» Article
========================================================================
We’re committed to the Atlanta City Design and building the beloved community. In December 2017, we amended our charter to recognize the Atlanta City Design as the design of the city. It is already strategically realigning the city’s myriad plans, projects, policies, and priorities. These are the critical next steps of developing and detailing our design and include the city’s urban ecology framework, new mobility plan, zoning ordinance re-write, historic preservation strategy, and housing strategy. The Atlanta City Design is drawing these plans together with clarity and common purpose in way that has not happened before in the city’s history. It has also inspired a collaboration with the public school system to create an eighth-grade school curriculum in the Atlanta Public School System that is now being taught to over 2,000 students.
========================================================================
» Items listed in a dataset
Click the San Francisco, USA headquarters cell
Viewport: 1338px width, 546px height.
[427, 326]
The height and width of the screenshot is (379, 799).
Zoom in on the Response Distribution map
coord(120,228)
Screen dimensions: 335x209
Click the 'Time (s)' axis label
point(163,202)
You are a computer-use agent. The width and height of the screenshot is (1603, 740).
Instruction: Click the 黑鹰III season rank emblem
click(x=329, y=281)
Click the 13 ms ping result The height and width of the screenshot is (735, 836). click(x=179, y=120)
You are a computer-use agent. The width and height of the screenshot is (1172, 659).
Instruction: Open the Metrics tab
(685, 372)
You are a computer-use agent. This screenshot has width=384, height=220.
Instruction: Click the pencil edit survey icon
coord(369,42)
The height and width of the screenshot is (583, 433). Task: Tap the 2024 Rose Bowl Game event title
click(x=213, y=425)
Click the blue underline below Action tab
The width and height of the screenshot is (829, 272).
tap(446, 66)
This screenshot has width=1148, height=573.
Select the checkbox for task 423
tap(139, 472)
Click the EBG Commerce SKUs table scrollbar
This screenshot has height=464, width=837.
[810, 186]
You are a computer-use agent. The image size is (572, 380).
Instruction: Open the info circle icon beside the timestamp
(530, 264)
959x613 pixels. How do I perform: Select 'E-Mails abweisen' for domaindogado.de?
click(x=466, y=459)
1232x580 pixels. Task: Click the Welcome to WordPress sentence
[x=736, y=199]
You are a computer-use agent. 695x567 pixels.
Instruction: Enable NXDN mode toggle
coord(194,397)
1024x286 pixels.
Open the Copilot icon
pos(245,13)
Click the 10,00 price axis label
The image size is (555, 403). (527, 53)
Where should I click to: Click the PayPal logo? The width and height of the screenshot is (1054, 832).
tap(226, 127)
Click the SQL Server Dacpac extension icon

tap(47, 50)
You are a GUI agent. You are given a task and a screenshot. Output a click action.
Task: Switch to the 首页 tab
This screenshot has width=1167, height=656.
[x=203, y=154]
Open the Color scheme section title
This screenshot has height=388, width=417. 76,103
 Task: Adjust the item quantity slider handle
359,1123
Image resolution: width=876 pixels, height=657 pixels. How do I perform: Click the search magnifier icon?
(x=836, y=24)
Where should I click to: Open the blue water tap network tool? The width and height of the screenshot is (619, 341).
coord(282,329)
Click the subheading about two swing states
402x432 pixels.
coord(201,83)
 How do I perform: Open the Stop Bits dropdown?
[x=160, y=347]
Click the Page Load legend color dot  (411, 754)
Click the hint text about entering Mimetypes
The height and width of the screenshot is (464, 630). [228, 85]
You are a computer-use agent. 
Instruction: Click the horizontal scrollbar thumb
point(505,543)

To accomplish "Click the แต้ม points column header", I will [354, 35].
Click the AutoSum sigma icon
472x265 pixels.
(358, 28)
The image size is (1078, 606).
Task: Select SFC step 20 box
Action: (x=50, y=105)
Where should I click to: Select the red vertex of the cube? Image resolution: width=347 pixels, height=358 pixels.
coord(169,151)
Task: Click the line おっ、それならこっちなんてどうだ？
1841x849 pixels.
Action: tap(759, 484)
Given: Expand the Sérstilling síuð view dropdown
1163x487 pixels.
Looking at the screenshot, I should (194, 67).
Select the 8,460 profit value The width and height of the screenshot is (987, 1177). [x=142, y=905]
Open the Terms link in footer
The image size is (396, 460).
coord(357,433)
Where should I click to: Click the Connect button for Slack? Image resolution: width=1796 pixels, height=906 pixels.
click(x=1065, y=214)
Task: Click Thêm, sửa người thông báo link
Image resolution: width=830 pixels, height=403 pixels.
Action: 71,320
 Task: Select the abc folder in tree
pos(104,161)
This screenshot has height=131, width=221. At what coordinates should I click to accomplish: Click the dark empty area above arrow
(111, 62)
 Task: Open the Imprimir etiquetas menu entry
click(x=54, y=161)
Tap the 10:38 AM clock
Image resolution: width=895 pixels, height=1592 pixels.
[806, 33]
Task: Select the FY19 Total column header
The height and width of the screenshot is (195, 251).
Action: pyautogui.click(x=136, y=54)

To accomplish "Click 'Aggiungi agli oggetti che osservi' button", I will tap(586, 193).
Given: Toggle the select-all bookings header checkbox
========================================================================
» Tasks
[A] How many lines of the records contain the string "button"? Reply with the number alone.
[B] Can you carry on the passage about the Atlanta City Design from its final sentence?

» Answers for the exercise
[A] 2

[B]
The Atlanta City Design is NOT a plan. Planning does a lot of very specific things. It manages the process of planning the city, including the development and enforcement of policies related to land use, transportation, and zoning. It reviews and permits the construction of buildings and other projects. It assists people on all kinds of technical issues and initiatives related to housing, urban design, and preservation. Most often, it’s deep in the weeds, sorting through a lot of details.

That is not what this is about.

The Atlanta City Design is our opportunity to step out of the weeds and consider the city as a whole – to dream about a future Atlanta that we want, and then design our approach to achieve it. This work is fun, but it is also essential, because when we look at the tremendous growth and change that is coming, we see that not changing is not really an option.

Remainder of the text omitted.